The Greater Mekong Subregion includes 6 countries, covers 2.6 million square kilometers, and is called home by more than 300 million people.

The Greater Mekong Sub-region (GMS) Economic Cooperation Program (the GMS Program) was initiated in 1992 and aims to foster economic growth and reduce poverty in the subregion by strengthening economic linkages among the six member countries (Cambodia, Guangxi Zhuang Autonomous Region and Yunnan Province in China, Lao PDR, Myanmar, Thailand, and Viet Nam).

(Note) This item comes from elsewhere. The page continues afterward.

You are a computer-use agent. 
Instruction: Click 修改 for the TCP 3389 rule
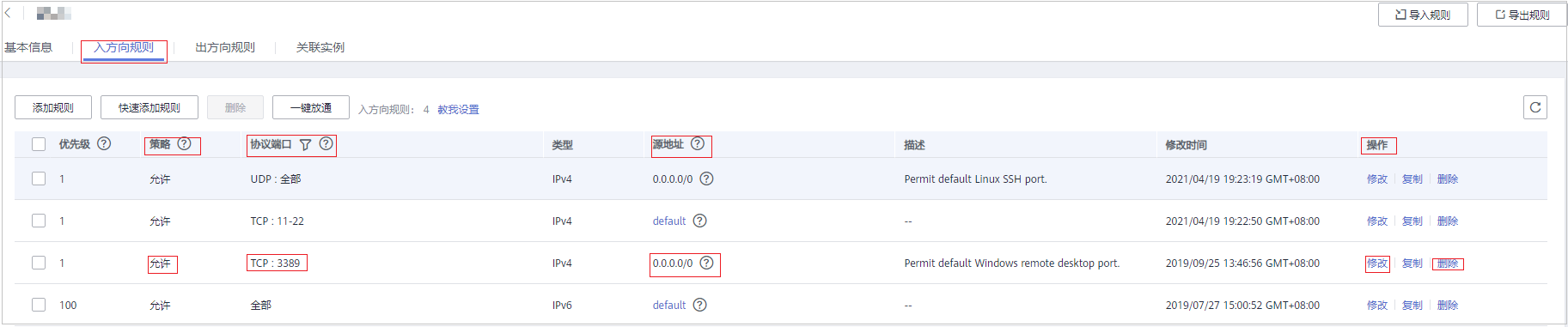tap(1376, 263)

Cooperation within the framework of the GMS Program covers nine sectors, namely: (i) tourism; (ii) transport; (iii) energy; (iv) telecommunications; (v) human resource development (vi) environment and natural resource management; (vii) trade facilitation; (viii) private investment; and (ix) agriculture. The GMS Program adopted a three-pronged strategy, called the 3Cs to achieve its vision of a prosperous, integrated, and harmonious subregion. These are: (i) increased connectivity; (ii) improved competitiveness; and (iii) a greater sense of community. Since 1993, GMS cooperation in tourism has been coordinated by the GMS Tourism Working Group (GMS TWG) formed by representatives of the national tourism organizations (NTOs) with the Agency for Coordinating Mekong Tourism Activities (AMTA) as its secretariat.

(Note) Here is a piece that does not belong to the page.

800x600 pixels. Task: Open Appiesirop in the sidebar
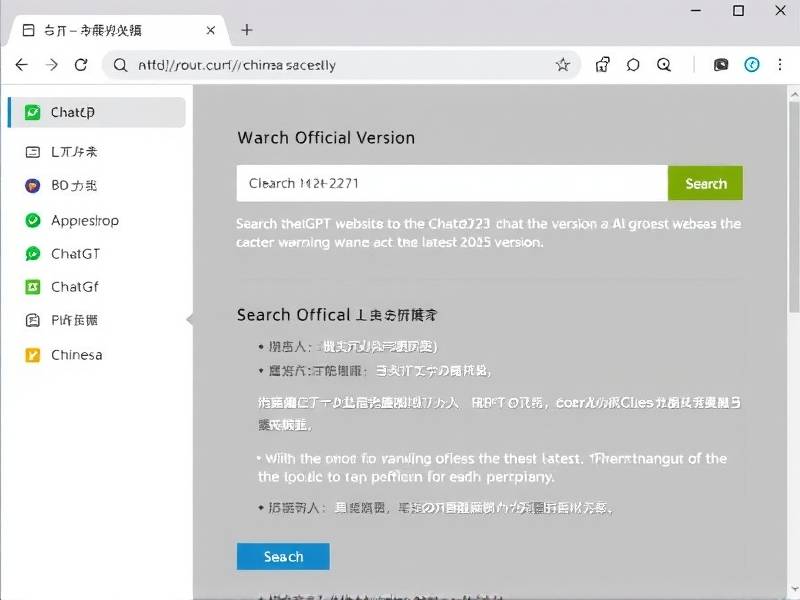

In 2004-2005, at the request of the GMS TWG and with the support of the Asian Development Bank (ADB), a GMS Tourism Sector Strategy (GMS TSS) was formulated. The strategy envisioned the GMS as a single destination, with strong focus on culture, nature and adventure. The intention of the strategy was to inspire not only the governments of the subregion, but also all its stakeholders, particularly in the tourism industry, to promote a sustainable development of tourism, respectful of its people, and cultures, enhance and protect its unique natural and cultural heritage, and fostering poverty alleviation schemes. Finally, the strategy delivered a truly unique Mekong brand of tourism that showcases the subregion’s incomparable beauty, diversity, and spirit, and brings its people a better quality of life.

To work toward the overall goal and objective for the development and management of the tourism sector, seven core strategic programs were identified including: (i) marketing; (ii) human resource development; (iii) heritage and social impact management; (iv) pro-poor tourism development; (v) private sector participation; (vi) the facilitation of tourists to and within the subregion; and (vii) the development of tourism-related infrastructure.

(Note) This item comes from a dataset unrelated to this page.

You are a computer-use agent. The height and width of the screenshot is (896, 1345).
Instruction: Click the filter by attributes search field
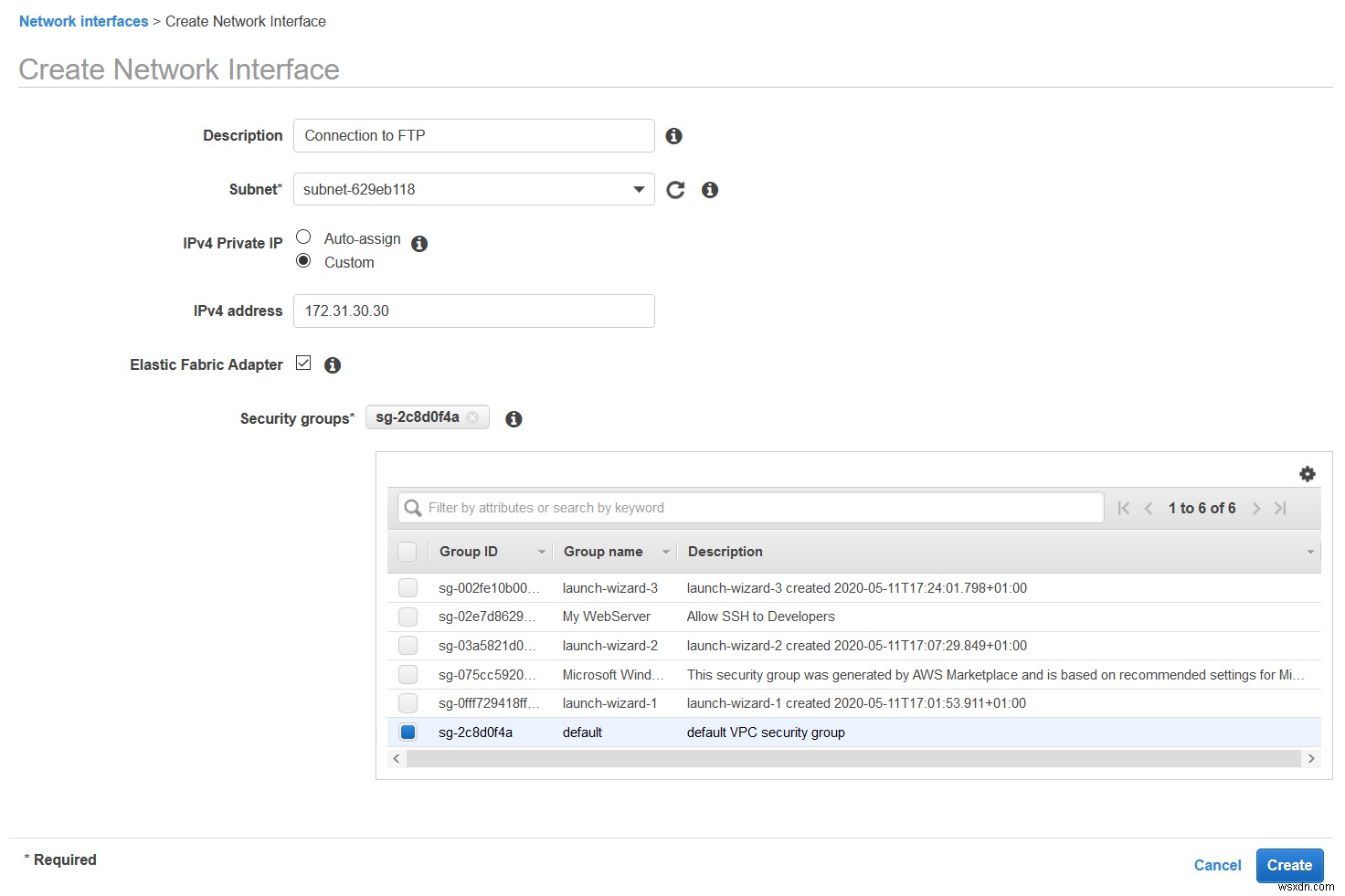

The 16th Meeting of the GMS TWG, held on 25 March 2005, culminated in the signing of the Phnom Penh Declaration on Mekong Tourism, in which the GMS TWG Member Countries agreed to: (i) adopt the draft GMS TSS; (ii) conduct regular GMS TWG meetings with high-level representation; (iii) establish the Mekong Tourism Coordinating Office (MTCO) to assist the GMS TWG with the implementation of the GMS TSS and to raise funds from private sector and development partners to support it; (iv) an annual contribution of $15,000 per member country towards MTCO’s operational costs; and (v) Thailand being the initial host of the MTCO. The MTCO became operational in 2006.

The GMS TSS was first implemented through 29 projects, 13 of which are ‘spatial’ dealing with planning and development of priority tourism zones and 16 of which are ‘thematic’ dealing with specific GMS-wide interventions. Except for the projects involving the marketing of the subregion as a single destination, and monitoring cross-border developments and movements of tourists, all project implementation were undertaken at the GMS country level with one GMS country taking the overall lead, with coordination at the subregional level being undertaken by the MTCO.

In 2010, with ADB support, a mid-term review of the strategy was conducted, resulting in a refocused GMS TSS 2011–2015: Jointly Developing the Mekong as a Single Destination, narrowing down the scope of priority programs to: (i) tourism-related human-resource development; (ii) pro-poor sustainable tourism development; and (iii) sub-regional marketing and product development.

Since its establishment the MTCO has continuously evolved, taking on board lessons learned and adapting to new situations. At present, MTCO plays a vital role in fostering and facilitating effective collaboration within the GMS between governments, development partners, the private sector, academic institutions and the media on the implementation of the GMS TSS by: (i) serving as the secretariat for the GMS Tourism Working group (GMS TWG); (ii) leading the development and promotion of the GMS as a single tourism destination; (iii) coordinating the development and implementation of projects identified and committed to under the GMS TSS; and (iv) leading GMS tourism knowledge production, centralization and dissemination.